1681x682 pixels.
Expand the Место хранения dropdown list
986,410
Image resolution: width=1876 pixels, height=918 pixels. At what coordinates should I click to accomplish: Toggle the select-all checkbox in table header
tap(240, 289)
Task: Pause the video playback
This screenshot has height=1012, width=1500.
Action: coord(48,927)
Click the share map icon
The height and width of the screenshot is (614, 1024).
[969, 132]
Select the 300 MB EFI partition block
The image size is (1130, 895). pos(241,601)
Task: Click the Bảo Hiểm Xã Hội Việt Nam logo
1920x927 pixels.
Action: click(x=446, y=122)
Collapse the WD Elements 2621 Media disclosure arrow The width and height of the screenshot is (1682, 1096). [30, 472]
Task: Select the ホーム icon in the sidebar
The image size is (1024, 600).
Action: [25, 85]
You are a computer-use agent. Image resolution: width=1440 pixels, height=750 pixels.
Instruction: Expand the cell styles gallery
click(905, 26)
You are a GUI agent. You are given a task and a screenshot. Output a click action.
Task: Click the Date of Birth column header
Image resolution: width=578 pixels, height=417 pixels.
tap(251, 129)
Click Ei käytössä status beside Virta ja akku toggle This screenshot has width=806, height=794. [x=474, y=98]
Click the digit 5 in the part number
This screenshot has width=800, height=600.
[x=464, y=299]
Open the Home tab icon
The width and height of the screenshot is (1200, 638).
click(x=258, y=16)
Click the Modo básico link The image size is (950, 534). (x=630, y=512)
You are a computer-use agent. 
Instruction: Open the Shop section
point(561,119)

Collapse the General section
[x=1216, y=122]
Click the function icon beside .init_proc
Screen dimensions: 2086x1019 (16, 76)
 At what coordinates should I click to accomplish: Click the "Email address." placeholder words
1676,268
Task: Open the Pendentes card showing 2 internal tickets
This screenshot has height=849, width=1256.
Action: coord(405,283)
┄┄┄┄┄┄┄┄┄┄
▶ **Exercise**
Pull every line with "computer" from the records.

▶ **Reply to the task**
You are a computer-use agent. Image resolution: width=1440 pixels, height=750 pixels.
You are a computer-use agent. 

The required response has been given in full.